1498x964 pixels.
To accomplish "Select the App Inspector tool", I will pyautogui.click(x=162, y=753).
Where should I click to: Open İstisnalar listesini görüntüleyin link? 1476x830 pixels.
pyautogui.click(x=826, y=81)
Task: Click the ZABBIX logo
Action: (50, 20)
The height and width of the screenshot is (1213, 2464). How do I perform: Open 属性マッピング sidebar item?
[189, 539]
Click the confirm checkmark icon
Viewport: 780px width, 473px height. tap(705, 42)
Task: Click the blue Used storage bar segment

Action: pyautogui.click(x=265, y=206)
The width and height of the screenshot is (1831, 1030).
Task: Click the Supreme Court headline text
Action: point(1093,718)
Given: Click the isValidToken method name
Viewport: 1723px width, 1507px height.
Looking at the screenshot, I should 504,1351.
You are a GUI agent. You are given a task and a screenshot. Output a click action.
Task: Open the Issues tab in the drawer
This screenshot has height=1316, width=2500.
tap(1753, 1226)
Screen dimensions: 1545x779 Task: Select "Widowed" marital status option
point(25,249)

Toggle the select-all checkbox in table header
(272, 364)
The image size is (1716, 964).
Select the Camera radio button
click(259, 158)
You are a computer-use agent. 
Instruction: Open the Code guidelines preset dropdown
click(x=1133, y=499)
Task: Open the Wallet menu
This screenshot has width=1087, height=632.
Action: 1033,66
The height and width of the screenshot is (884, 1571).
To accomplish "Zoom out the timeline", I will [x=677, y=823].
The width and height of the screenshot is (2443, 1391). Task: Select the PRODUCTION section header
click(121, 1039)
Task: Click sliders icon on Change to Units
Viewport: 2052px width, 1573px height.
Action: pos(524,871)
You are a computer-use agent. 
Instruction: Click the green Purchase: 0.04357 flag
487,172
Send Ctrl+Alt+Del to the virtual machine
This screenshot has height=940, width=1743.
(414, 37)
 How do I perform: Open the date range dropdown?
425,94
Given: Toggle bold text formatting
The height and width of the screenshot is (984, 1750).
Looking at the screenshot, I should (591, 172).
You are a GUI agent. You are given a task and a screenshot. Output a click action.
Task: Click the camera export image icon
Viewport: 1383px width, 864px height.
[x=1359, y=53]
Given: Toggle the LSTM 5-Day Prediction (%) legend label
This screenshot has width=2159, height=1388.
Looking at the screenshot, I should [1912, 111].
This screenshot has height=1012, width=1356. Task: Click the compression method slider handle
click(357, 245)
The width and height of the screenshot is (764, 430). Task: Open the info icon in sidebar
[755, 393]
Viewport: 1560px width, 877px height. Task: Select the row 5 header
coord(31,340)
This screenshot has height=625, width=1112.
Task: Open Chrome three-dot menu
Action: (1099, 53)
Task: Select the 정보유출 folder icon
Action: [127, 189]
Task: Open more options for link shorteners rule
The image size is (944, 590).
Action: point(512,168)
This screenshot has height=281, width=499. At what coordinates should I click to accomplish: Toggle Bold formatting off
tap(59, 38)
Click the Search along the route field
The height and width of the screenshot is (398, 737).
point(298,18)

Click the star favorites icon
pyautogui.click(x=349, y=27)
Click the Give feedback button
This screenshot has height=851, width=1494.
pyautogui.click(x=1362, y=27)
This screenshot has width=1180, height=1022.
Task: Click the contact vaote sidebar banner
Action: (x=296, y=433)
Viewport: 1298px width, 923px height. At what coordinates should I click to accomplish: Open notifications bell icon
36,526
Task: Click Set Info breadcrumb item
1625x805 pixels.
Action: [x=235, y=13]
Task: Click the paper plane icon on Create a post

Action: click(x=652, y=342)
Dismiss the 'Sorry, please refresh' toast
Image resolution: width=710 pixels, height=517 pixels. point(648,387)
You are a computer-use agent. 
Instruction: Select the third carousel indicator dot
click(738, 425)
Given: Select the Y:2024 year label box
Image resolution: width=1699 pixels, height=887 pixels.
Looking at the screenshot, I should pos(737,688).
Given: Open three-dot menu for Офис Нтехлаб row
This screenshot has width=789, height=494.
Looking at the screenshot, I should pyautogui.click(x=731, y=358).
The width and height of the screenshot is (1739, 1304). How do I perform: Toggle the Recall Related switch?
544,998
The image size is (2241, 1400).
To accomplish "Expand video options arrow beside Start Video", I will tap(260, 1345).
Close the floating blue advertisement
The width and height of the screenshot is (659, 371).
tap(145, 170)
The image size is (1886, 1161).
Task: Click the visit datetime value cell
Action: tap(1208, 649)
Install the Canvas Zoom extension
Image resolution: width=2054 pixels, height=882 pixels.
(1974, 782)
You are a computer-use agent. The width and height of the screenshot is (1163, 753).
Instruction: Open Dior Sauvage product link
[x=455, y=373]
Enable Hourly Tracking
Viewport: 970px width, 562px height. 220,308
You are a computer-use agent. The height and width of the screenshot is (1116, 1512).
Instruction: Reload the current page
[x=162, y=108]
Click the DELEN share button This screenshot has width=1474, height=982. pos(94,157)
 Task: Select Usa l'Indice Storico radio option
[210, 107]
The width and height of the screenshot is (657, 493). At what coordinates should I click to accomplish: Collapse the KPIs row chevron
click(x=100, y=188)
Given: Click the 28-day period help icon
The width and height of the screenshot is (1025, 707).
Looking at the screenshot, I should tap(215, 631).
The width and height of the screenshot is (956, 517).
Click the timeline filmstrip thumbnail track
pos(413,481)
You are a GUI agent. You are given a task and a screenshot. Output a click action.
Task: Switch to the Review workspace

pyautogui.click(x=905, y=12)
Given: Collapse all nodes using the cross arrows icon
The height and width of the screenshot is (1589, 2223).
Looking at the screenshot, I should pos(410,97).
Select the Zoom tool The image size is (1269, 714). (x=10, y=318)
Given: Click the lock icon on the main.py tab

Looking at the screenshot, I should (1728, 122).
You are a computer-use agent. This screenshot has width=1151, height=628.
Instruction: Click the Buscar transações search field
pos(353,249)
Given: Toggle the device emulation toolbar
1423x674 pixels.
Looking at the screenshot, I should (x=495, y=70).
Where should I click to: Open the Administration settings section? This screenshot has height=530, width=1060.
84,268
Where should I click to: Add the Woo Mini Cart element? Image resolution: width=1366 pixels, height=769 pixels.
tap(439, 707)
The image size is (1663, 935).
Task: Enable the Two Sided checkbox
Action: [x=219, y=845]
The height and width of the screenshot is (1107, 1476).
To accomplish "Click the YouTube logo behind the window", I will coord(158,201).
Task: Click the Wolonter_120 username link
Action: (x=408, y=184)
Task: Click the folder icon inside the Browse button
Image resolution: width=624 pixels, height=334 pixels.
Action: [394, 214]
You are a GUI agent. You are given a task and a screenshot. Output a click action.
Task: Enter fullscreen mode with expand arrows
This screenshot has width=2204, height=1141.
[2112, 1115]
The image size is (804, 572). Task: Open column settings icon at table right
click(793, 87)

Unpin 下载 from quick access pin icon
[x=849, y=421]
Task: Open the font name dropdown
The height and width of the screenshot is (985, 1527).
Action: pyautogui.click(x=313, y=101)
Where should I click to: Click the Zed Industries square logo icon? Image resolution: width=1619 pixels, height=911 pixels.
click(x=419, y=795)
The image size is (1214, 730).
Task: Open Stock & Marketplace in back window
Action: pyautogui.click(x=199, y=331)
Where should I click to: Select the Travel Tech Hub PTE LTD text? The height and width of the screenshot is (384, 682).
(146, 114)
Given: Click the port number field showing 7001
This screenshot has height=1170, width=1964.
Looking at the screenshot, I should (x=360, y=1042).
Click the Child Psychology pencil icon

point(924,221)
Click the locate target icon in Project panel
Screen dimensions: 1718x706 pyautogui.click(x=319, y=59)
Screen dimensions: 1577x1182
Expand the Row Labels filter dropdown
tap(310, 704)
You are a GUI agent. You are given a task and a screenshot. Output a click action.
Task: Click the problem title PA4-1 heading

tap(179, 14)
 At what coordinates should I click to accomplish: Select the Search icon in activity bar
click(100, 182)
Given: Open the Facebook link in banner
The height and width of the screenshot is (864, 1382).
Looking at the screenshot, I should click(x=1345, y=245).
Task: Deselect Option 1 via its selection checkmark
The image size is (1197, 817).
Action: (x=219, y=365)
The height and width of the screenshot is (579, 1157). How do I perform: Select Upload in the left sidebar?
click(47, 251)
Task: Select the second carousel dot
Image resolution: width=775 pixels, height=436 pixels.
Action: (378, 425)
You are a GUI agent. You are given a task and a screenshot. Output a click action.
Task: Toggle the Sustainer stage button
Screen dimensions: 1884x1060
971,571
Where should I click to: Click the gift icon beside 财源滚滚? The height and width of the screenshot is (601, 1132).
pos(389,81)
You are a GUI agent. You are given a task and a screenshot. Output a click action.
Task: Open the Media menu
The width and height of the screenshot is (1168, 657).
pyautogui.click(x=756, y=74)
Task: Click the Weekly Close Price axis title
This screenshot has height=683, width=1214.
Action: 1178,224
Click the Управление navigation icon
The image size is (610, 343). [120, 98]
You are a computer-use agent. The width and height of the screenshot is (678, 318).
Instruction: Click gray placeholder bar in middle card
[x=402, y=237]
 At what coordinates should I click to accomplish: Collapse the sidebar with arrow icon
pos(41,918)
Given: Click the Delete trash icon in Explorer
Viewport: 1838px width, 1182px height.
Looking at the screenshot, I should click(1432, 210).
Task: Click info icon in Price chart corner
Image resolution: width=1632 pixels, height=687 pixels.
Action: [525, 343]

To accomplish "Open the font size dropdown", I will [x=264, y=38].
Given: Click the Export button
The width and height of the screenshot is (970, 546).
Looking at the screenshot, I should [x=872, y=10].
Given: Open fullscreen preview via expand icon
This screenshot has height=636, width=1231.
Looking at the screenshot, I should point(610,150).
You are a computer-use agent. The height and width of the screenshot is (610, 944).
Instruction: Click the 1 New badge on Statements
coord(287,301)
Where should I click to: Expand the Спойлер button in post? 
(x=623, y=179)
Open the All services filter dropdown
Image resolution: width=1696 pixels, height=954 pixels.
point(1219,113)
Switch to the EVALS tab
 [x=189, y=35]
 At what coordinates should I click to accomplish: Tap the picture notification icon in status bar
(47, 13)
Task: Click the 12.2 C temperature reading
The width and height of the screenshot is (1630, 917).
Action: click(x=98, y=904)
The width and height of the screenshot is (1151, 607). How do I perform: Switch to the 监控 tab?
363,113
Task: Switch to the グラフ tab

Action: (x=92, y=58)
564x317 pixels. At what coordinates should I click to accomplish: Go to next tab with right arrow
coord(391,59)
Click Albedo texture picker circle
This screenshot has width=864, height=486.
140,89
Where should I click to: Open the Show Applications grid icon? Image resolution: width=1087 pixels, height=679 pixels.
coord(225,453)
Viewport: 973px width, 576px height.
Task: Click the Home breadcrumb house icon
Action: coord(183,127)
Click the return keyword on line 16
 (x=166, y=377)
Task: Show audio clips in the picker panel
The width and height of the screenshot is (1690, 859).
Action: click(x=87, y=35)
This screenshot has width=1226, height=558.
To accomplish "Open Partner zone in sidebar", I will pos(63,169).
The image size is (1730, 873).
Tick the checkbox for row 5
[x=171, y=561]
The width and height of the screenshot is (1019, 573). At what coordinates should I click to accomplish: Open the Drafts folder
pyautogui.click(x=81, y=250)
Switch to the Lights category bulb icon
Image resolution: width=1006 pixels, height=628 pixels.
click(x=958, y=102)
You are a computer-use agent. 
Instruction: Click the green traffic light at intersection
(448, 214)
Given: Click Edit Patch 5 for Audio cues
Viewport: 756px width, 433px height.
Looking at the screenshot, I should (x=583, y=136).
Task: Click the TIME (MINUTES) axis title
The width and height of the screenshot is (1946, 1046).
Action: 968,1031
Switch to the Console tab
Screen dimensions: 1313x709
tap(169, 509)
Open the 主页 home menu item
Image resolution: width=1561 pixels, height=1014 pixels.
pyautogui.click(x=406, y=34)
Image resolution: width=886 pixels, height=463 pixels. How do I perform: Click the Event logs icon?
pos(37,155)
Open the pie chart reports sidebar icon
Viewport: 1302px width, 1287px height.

===============

§ **Problem to work on**: When a line in the material above includes the word "Price", copy that line.

§ **Answer area**:
Task: Click the Weekly Close Price axis title
Task: Click info icon in Price chart corner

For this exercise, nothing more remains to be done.